**INFORMATION GIVEN:**

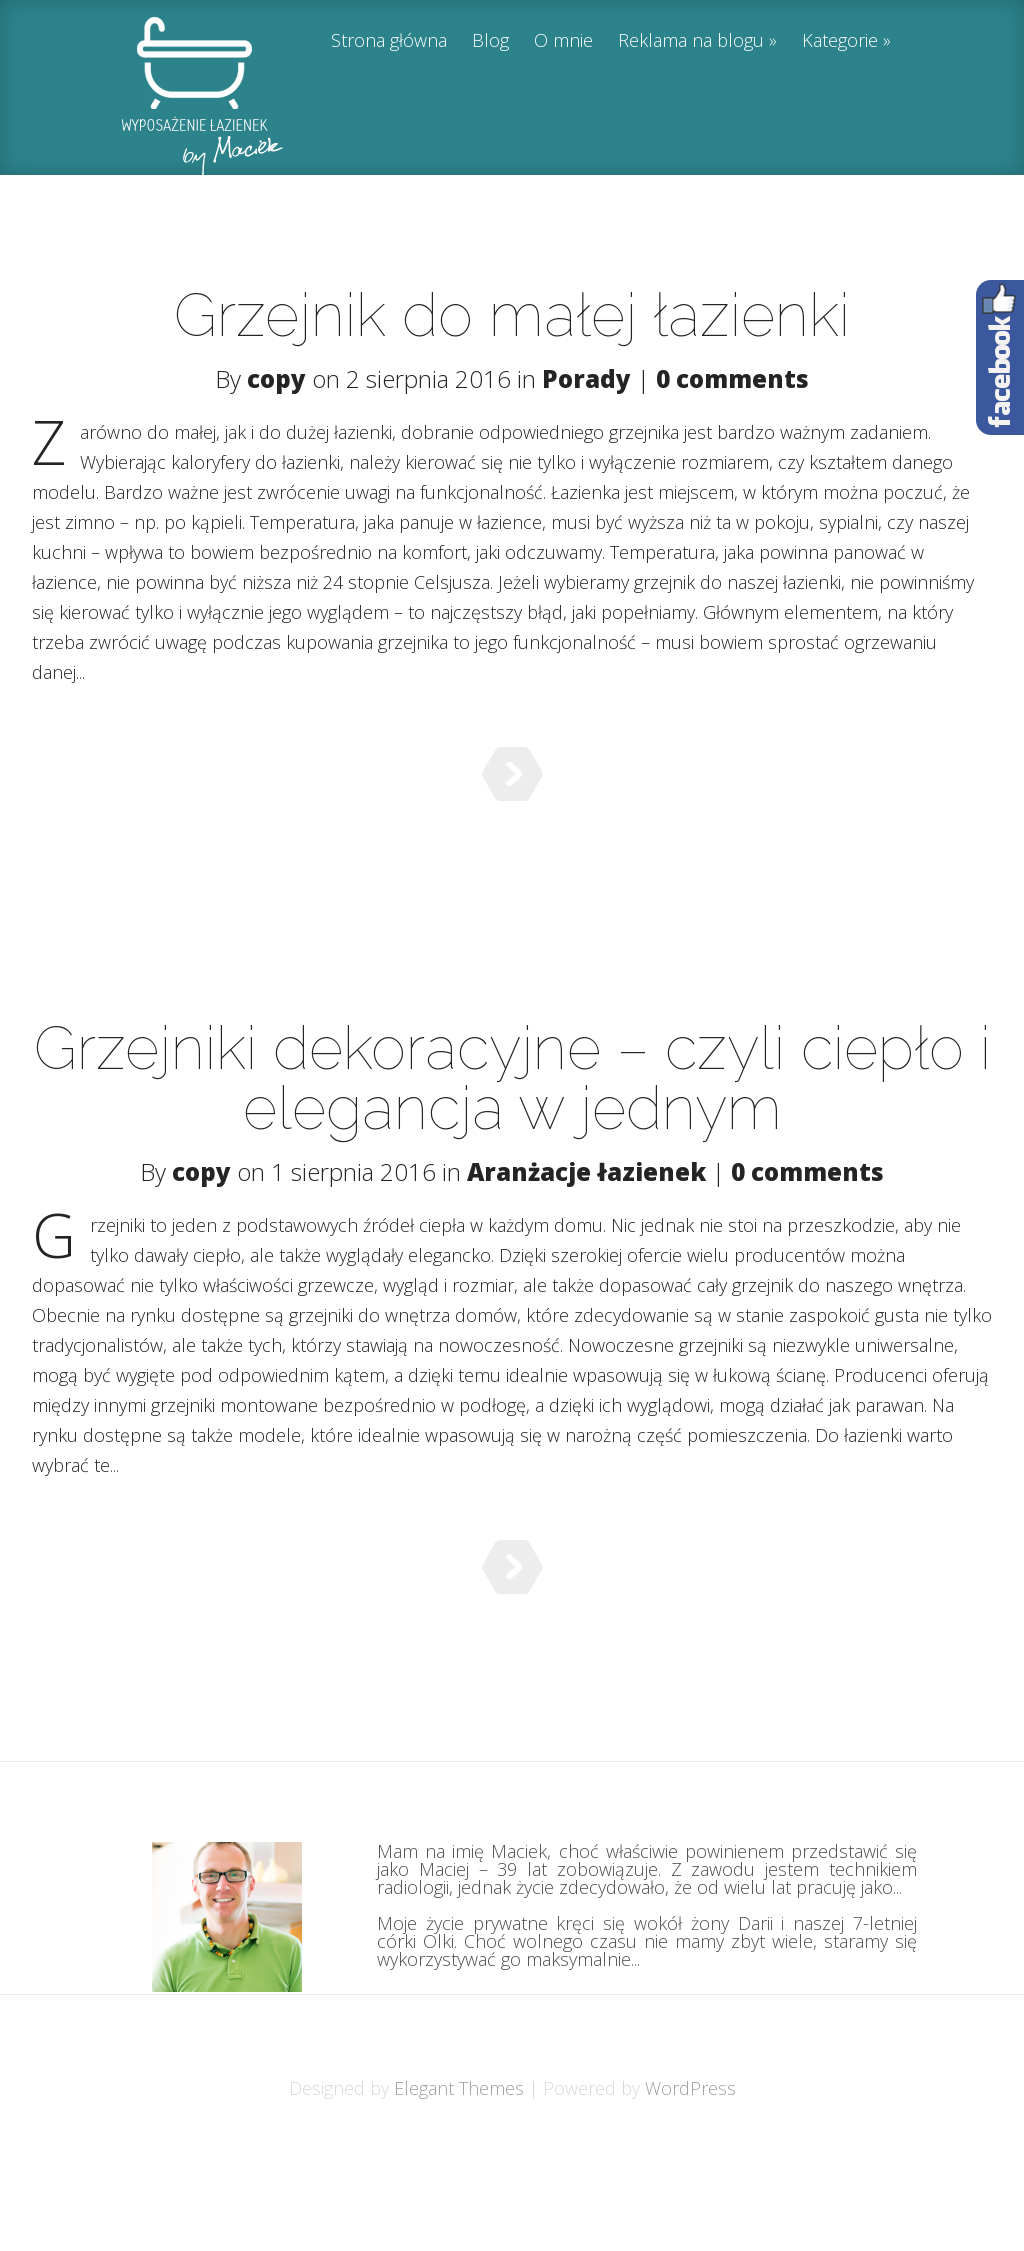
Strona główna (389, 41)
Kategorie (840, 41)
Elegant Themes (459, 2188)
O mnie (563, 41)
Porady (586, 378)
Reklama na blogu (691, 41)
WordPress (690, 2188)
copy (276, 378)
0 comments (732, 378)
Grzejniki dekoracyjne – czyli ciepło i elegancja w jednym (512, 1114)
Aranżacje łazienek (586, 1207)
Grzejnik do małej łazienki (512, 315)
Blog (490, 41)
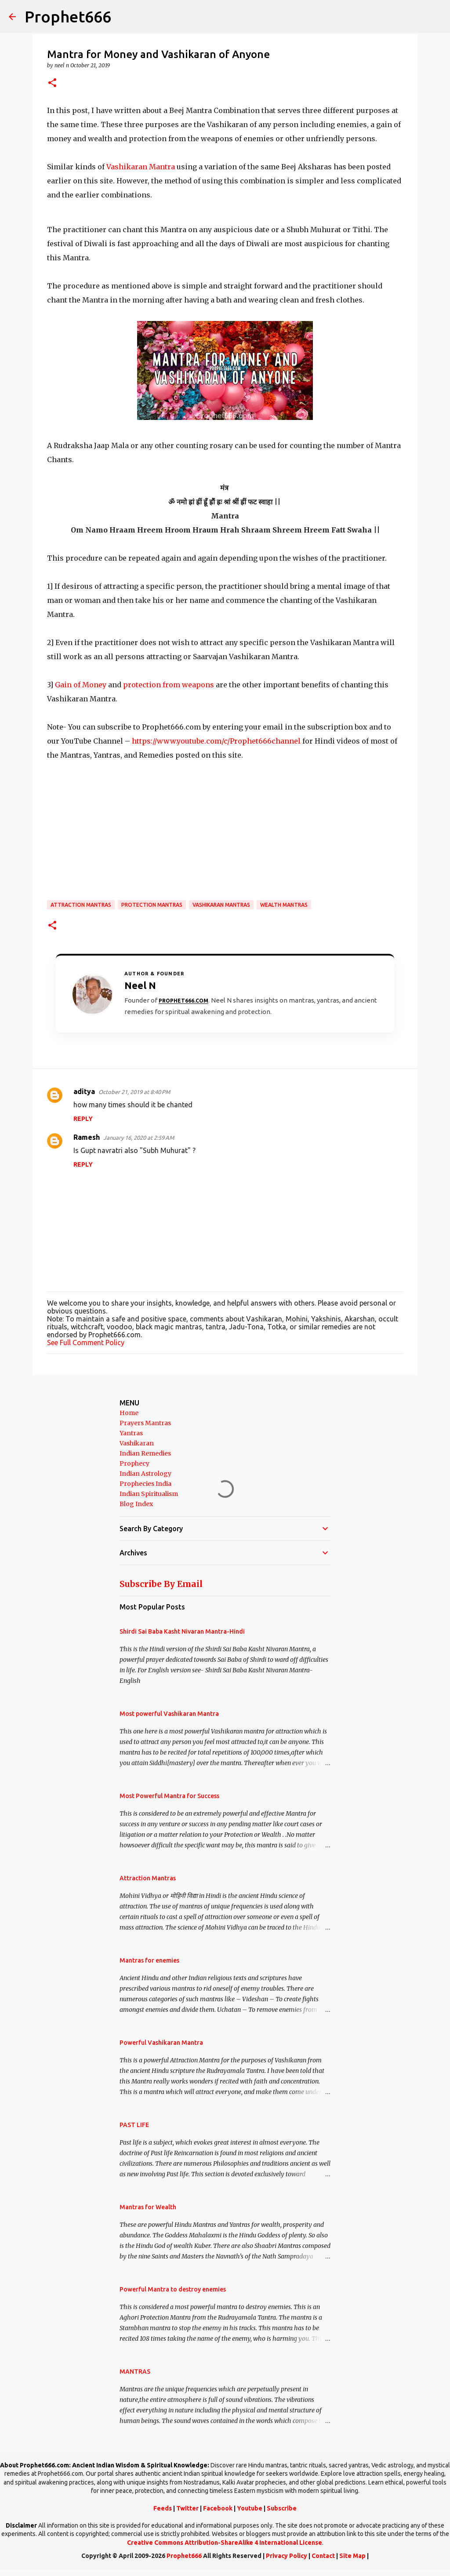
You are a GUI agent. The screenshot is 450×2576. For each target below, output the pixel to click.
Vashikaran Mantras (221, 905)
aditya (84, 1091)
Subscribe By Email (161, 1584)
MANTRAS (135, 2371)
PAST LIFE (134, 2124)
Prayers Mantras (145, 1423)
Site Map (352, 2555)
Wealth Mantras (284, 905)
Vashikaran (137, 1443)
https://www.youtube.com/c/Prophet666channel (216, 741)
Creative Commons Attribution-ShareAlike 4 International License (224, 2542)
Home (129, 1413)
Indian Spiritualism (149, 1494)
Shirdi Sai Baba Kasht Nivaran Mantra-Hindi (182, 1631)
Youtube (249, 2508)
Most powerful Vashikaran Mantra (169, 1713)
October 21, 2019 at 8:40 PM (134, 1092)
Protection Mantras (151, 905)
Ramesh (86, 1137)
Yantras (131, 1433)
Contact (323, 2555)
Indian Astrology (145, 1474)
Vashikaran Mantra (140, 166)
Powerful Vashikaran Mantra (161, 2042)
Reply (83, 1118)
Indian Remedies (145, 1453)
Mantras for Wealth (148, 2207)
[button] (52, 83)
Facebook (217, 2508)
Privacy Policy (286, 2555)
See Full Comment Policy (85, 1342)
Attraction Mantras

--

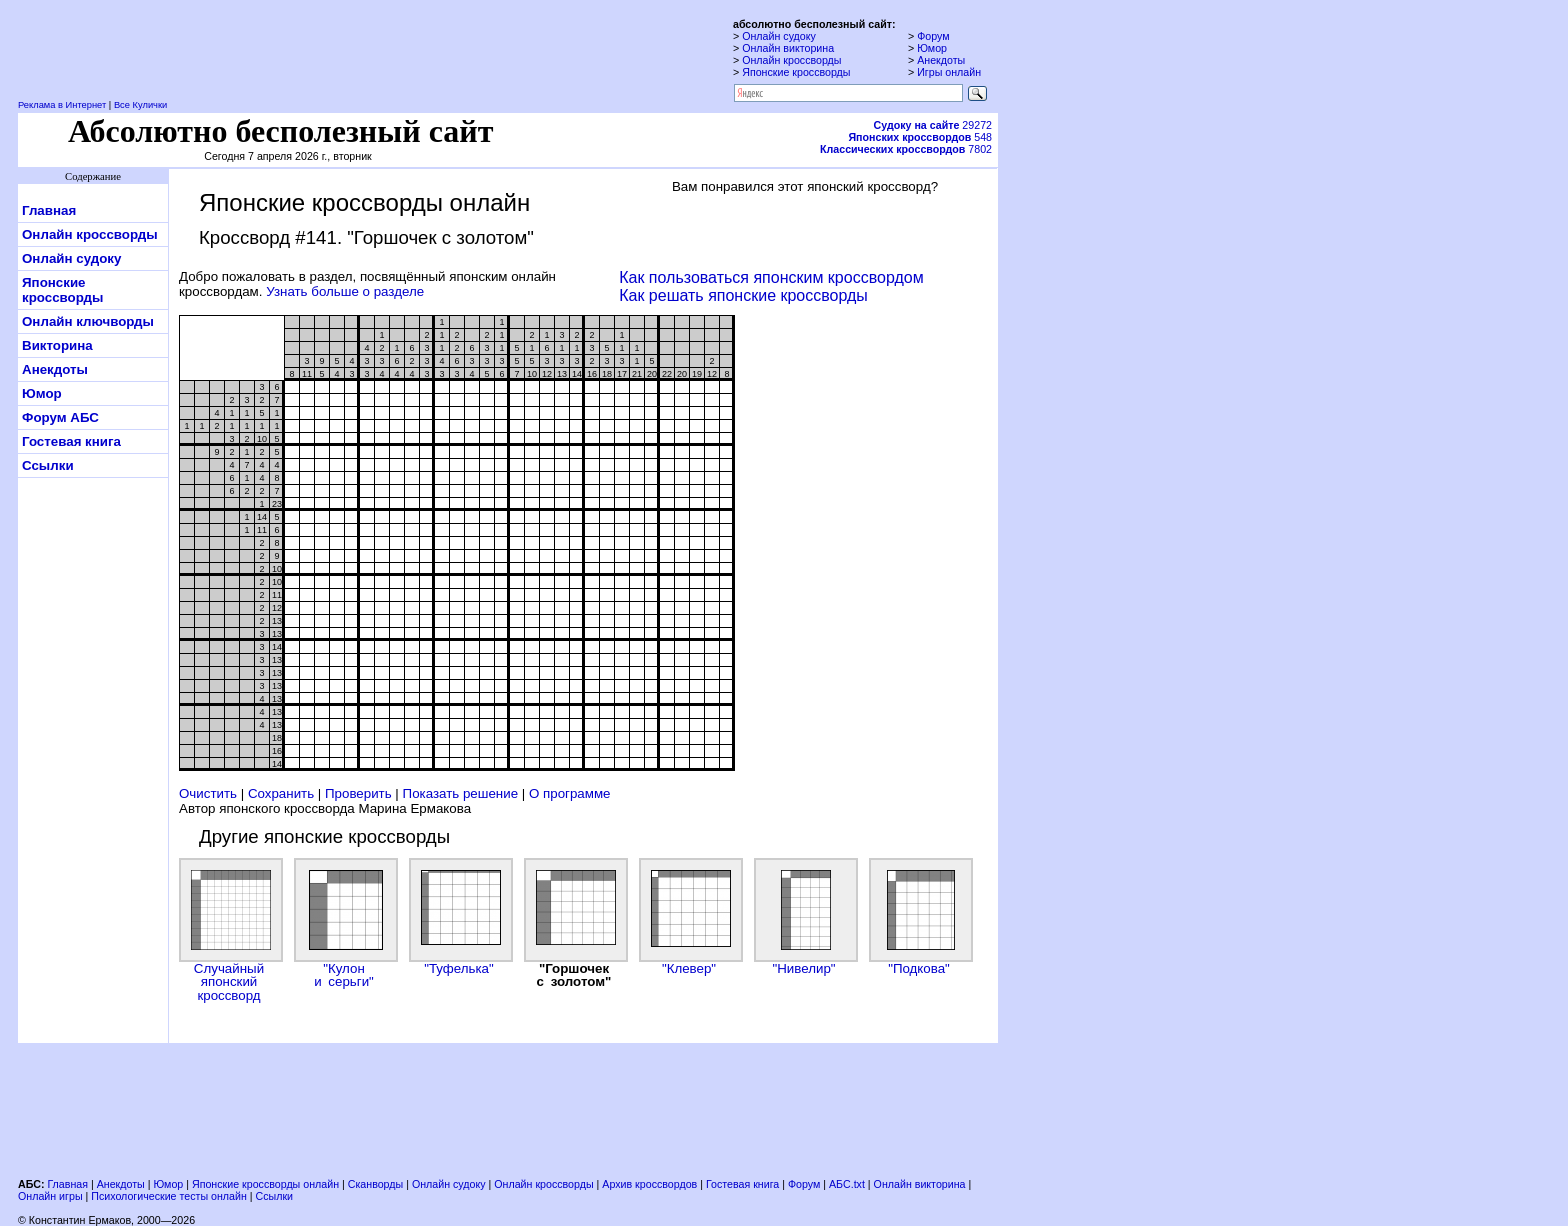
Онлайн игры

...

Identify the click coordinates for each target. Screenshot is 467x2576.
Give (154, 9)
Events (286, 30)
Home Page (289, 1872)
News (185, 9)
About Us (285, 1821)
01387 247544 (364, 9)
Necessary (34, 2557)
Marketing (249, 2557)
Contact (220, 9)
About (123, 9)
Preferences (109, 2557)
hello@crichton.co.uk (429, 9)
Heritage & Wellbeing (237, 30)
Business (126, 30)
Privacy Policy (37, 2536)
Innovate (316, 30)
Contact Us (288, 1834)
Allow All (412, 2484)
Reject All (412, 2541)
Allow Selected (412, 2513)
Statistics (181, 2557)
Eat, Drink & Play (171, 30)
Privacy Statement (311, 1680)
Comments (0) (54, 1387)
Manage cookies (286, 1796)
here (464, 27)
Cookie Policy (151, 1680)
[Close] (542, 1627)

**WRITTEN INSTRUCTION:** Rescale the material between the lines holding "Strona główna (389, 41)" and "Reply (83, 1118)", inclusive, and return only those lines: restate each one, requests included, with every coordinate in the answers multiplied by 0.75 and rounded to a whole number, halves rounding up. Leave the pictures out.

**TASK SOLUTION:**
Strona główna (292, 31)
Kategorie (630, 31)
Elegant Themes (344, 1641)
O mnie (422, 31)
Porady (440, 284)
Reklama na blogu (518, 31)
WordPress (518, 1641)
copy (207, 284)
0 comments (549, 284)
Grzejniki dekoracyjne – czyli ciepło i elegancja w jednym (384, 836)
Aranżacje łazienek (440, 905)
Grzejnik do małej łazienki (384, 236)
Blog (368, 31)
You are a GUI agent. The screenshot is 450×2576. For each target below, output the pixel to click.
Vashikaran Mantras (166, 679)
aditya (63, 818)
Subscribe By Email (121, 1188)
MANTRAS (101, 1778)
PAST LIFE (101, 1593)
Prayers Mantras (109, 1067)
Site Map (264, 1916)
Wealth Mantras (213, 679)
Vashikaran (103, 1082)
https://www.youtube.com/c/Prophet666channel (162, 556)
Creative Commons Attribution-ShareAlike 4 International License (168, 1907)
Home (97, 1060)
Indian Spiritualism (112, 1121)
Shirdi Sai Baba Kasht Nivaran Mantra-Hindi (137, 1223)
Youtube (187, 1881)
Most powerful Vashikaran Mantra (127, 1285)
October 21, 2019 at 8:40 PM (101, 819)
Protection Mantras (113, 679)
Ramesh (65, 853)
Yantras (98, 1075)
Contact (242, 1916)
Indian Astrology (109, 1106)
Vashikaran Mantra (105, 125)
Powerful Vashikaran Mantra (121, 1532)
Reply (62, 839)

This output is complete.